Masa-masa bergolak ini juga membuat John mulai menulis beberapa lagu perjuangan. Lagu-lagunya kemudian banyak yang berbentuk balada, yang melodius dengan bait-bait liris. Untuk itu ia punya alasan: ‚Karena rasa sedih. Rasa gundah kenapa masalah terjadi begitu rupa dan kita tak bisa berbuat apa-apa…. ‘

Ia juga tak tahu mengapa kini orang menjulukinya sebagai pencipta Darah Juang. ‘Aku ini ya aktivis, pejuang. Kalian-kalian saja yang kemudian kasih aku label pencipta lagu Darah Juang.’

***

John_allchild
John menyanyikan Darah Juang bersama generasi mendatang

Indonesia negeri dengan limpahan kekayaan dan tanah subur luar biasa. ‘Tanam kayu jadi tanaman,’ ujar grup musik Koesplus. Tetapi, kenapa banyak rakyatnya menderita? Kenyataan itu mengusik pikiran John. Ketika mendatangi pelosok desa, ia jumpai degup kemelaratan di depan matanya. Ia bertemu petani di Cilacap, yang daerahnya terhampar luas hutan karet dan ia hanya jadi buruh perkebunan yang dibayar murah. Ia bertemu petani Blangguan, yang ladang jagung penghidupannya direbut tentara untuk tempat latihan. Ia menyaksikan anak-anak berbaju dekil dan ingusan, menggembala kambing sambil menatap nanar teman sebayanya berangkat sekolah.

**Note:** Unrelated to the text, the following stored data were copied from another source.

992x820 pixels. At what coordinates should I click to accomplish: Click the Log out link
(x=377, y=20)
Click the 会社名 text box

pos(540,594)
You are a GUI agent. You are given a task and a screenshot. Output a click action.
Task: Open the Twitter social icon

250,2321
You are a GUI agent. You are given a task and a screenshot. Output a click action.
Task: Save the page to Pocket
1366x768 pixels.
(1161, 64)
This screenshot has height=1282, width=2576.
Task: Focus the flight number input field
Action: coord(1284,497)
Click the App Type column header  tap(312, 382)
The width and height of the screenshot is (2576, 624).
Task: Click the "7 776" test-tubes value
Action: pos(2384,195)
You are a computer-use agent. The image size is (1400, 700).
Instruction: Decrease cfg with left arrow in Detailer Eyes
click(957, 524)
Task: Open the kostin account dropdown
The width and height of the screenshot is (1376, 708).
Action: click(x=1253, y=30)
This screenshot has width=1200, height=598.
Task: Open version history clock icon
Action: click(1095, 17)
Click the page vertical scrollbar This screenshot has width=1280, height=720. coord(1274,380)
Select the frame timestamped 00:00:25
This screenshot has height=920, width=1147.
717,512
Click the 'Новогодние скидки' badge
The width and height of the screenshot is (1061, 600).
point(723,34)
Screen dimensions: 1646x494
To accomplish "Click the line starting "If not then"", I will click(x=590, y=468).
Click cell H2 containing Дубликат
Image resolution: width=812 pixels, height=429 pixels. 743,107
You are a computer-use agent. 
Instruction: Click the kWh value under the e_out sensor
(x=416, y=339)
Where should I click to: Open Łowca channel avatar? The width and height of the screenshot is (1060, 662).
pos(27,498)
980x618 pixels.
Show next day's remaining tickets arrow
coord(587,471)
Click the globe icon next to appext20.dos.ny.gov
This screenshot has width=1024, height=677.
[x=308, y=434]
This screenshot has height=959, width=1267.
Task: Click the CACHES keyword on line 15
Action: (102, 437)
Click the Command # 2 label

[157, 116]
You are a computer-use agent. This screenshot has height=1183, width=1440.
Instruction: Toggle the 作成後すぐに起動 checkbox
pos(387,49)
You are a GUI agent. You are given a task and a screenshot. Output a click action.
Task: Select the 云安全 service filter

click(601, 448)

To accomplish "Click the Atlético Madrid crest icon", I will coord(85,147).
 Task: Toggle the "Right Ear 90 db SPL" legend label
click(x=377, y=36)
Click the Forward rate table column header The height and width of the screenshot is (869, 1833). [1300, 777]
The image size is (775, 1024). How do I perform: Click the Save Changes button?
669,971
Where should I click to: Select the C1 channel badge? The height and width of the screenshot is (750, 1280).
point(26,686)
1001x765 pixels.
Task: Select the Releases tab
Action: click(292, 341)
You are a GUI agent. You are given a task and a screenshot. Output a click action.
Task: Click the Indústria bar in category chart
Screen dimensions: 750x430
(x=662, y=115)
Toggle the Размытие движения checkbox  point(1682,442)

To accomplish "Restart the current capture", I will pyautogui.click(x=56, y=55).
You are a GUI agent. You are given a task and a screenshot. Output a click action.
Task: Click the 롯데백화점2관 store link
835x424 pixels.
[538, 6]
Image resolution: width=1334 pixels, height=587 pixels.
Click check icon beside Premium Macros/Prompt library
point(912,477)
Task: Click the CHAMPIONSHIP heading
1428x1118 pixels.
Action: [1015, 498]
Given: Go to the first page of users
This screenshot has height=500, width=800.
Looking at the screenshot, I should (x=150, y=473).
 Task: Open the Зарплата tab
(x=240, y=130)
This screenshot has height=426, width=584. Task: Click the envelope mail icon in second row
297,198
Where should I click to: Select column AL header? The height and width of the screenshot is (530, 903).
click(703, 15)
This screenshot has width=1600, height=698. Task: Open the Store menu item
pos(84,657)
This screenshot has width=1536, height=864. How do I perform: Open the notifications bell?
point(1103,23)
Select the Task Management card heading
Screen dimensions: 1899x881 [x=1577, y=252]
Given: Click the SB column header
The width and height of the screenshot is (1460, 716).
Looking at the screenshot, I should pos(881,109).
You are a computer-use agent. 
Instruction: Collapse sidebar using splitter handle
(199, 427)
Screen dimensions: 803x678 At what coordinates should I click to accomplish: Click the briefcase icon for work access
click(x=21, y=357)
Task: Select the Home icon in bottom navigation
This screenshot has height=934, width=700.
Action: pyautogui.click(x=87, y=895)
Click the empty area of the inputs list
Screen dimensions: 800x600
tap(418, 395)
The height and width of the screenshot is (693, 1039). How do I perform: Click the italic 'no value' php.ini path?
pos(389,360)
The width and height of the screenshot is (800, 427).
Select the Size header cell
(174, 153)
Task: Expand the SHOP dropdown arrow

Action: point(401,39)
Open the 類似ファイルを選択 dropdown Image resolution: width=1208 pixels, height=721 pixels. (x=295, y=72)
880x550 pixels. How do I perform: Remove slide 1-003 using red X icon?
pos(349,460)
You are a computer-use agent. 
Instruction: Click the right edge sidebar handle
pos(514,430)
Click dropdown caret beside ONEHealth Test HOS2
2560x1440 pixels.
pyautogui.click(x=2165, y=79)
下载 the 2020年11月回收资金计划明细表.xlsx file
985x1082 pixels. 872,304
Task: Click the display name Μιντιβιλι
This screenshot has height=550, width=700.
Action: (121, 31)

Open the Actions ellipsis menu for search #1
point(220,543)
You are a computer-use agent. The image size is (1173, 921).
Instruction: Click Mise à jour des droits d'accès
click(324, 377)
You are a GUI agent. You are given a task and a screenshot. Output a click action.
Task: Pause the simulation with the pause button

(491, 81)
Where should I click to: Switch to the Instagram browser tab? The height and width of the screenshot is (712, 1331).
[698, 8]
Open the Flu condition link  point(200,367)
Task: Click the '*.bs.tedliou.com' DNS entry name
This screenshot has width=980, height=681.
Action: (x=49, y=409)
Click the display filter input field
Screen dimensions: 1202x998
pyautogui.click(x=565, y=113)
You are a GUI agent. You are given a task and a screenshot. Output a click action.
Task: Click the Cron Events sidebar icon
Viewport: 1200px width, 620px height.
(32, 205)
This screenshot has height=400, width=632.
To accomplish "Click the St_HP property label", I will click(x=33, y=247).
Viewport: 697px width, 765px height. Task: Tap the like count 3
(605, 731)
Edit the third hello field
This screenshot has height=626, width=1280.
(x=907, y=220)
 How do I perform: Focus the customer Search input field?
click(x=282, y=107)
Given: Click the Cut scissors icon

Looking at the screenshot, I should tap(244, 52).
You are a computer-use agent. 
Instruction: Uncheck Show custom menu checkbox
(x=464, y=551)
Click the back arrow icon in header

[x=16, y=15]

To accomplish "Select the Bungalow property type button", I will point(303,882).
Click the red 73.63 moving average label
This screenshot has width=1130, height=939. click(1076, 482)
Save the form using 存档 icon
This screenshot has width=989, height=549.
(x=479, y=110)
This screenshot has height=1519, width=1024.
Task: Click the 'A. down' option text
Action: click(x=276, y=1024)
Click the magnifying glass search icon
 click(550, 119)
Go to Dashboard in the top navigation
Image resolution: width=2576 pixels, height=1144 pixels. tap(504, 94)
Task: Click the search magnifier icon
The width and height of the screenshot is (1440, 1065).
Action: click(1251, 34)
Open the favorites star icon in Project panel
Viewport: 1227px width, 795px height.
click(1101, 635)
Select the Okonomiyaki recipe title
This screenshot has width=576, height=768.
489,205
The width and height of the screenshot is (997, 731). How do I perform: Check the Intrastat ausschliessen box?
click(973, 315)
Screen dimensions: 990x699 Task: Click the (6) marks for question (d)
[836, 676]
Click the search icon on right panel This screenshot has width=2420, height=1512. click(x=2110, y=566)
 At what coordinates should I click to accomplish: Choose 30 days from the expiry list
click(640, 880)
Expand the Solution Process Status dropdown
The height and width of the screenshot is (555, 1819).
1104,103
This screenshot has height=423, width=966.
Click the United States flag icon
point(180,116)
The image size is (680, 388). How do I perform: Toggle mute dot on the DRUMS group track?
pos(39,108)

Lama sekali John merenungkan itu. Hatinya terus dihajar gelisah. Sebuah siang, di teras sekretariat KM UGM di Pelem Kecut, Gejayan, John menggenjreng gitarnya. Rumah itu memiliki dua kamar, sebuah ruang tamu dan dapur. Sehari-hari ditinggali oleh John, Dadang Juliantara dan Satya Widodo.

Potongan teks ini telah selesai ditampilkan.